* **USO DAS INFORMAÇÕES**
(1) Segundo o texto sobre os custos da violência armada, qual é o valor anual dos custos médicos diretos com lesões por armas de fogo no Brasil, conforme a estimativa que usou metodologia da OMS?
(2) Estenda o texto sobre os custos da violência armada a partir da última frase apresentada.

##### TEXTO PARA ANÁLISE #####

Violência custa caro

Publicado originalmente em O Globo, por Robert Muggah, em 05/10/2017

A violência armada custa caro. As mortes prematuras das vítimas são exemplo evidente do alto preço pago. Outros custos econômicos incluem serviços médicos, honorários de advogados e o encarceramento dos autores de crimes com armas de fogo. Não menos importantes são as perdas associadas ao pagamento de sinistros de seguro, à renda das vítimas, à dor e ao sofrimento das pessoas diretamente atingidas e de seus entes.

Economistas elaboraram diversas formas de medir o impacto econômico da violência armada. O cálculo desses custos não é uma ciência exata. A maioria das abordagens adota um destes três métodos: previsão de custos baseada na perda de produtividade, avaliação contingencial ou um simples cálculo dos custos de todas as despesas associadas. Por isso, diferentes métodos produzem estimativas diferentes.

O Urban Institute estimou em cerca de US$ 630 milhões o impacto econômico das lesões causadas por armas de fogo nos EUA em 2010. Esse estudo considerou só os gastos com serviços médicos para o tratamento das lesões. Outro estudo sobre o mesmo tema, aplicando método mais abrangente, chegou à estimativa de mais de US$ 229 bilhões gastos por ano nos EUA.

No Brasil, custos da violência armada ainda são pouco reconhecidos. Utilizando uma metodologia da OMS, uma estimativa científica dos custos médicos diretos para tratamento de lesões por armas de fogo chegou à cifra de R$ 88 milhões por ano. Devido à forma como afeta o corpo, seu tratamento é de 1,7 a três vezes mais caro do que o associado a lesões por facas, por exemplo. O estudo focou apenas nos hospitais públicos, subestimando o custo financeiro total da violência armada.

##### SEÇÃO DE DADOS #####

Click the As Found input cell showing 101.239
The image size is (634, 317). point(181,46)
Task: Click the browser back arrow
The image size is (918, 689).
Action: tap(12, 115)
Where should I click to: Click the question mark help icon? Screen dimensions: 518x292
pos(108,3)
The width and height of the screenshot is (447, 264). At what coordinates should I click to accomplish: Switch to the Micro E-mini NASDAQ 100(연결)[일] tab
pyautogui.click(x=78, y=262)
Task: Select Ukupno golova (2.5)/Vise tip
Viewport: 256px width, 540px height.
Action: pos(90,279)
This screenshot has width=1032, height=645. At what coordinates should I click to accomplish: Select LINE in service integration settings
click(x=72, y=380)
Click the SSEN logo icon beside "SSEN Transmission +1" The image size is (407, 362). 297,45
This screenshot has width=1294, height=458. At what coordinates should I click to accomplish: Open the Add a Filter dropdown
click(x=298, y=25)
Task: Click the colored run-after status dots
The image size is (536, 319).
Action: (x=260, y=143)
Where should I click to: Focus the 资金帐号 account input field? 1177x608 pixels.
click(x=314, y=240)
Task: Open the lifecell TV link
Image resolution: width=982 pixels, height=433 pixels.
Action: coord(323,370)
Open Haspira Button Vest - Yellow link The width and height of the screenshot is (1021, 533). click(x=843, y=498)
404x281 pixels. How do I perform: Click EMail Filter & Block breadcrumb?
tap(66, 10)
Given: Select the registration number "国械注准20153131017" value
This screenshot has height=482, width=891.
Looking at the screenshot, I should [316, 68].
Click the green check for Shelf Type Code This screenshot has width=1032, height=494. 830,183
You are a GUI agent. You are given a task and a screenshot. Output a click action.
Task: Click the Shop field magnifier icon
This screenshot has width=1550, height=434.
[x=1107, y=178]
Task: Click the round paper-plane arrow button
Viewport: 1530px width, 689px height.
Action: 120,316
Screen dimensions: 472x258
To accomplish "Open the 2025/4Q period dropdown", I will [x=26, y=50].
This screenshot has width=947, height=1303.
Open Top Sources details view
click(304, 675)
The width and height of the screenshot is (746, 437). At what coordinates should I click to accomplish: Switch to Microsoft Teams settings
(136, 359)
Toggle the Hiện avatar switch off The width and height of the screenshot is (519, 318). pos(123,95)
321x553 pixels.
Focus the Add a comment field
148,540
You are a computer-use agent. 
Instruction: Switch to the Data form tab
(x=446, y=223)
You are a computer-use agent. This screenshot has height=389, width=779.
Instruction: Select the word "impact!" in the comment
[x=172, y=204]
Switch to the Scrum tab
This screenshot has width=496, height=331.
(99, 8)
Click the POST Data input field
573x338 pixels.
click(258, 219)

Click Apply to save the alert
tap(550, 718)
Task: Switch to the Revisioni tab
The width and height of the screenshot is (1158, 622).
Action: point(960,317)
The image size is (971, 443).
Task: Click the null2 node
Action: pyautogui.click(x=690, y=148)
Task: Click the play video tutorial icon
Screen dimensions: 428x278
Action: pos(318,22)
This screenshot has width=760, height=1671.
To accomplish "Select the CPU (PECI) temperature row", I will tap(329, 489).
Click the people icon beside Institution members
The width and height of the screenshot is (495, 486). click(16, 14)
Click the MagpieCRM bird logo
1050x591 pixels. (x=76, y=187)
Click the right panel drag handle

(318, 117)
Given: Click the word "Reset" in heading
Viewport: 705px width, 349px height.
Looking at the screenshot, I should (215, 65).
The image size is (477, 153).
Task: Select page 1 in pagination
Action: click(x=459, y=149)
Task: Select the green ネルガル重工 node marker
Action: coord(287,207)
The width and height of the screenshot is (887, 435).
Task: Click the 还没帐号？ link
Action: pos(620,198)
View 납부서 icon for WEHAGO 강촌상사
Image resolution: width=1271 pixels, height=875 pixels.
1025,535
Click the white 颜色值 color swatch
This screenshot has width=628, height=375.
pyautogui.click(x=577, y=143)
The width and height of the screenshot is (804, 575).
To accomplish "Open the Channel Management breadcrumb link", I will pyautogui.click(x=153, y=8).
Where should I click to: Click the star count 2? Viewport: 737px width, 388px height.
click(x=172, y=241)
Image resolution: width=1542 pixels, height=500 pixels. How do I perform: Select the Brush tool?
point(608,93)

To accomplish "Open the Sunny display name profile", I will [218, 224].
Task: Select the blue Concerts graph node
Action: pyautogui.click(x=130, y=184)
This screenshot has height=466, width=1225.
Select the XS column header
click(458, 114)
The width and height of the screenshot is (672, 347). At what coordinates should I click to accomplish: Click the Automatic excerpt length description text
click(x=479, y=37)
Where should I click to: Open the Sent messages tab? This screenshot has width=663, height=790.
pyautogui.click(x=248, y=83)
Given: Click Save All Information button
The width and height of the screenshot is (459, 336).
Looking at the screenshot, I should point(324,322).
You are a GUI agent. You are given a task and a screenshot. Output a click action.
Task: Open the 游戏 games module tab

#####

* **RESULTADOS POR TAREFA**
(1) R$ 88 milhões por ano.

(2)
De fato, se contabilizarmos os custos indiretos, seu ônus é quase multiplicado por cem. Se o número de dias de hospitalização, o tempo que as vítimas ficam inativas e os anos de produtividade perdidos forem considerados, os custos disparam. Vale lembrar que a violência armada afeta sobretudo os segmentos mais jovens e produtivos da sociedade. Avaliações revelam que esse tipo de violência no país representa cerca de R$ 10 bilhões por ano — 0,5% do PIB anual.

A violência armada é um imposto pago por todos nós — e seu valor é alto demais. Além do número de mortos e feridos, contribui para a saída de profissionais qualificados do país, desencoraja investimentos e afeta valores imobiliários. Quando políticos brasileiros avaliam a aprovação ou não de leis que ampliam o direito ao porte para diferentes categorias profissionais — agentes de trânsito, peritos médicos da previdência social, defensores públicos e oficiais de Justiça — é fundamental que se lembrem que o porte de armas é um privilégio, e não um direito. E que esse privilégio, como mostram as evidências, não reduzirá o custo que pagamos todos os dias ou tornará nossas comunidades mais seguras.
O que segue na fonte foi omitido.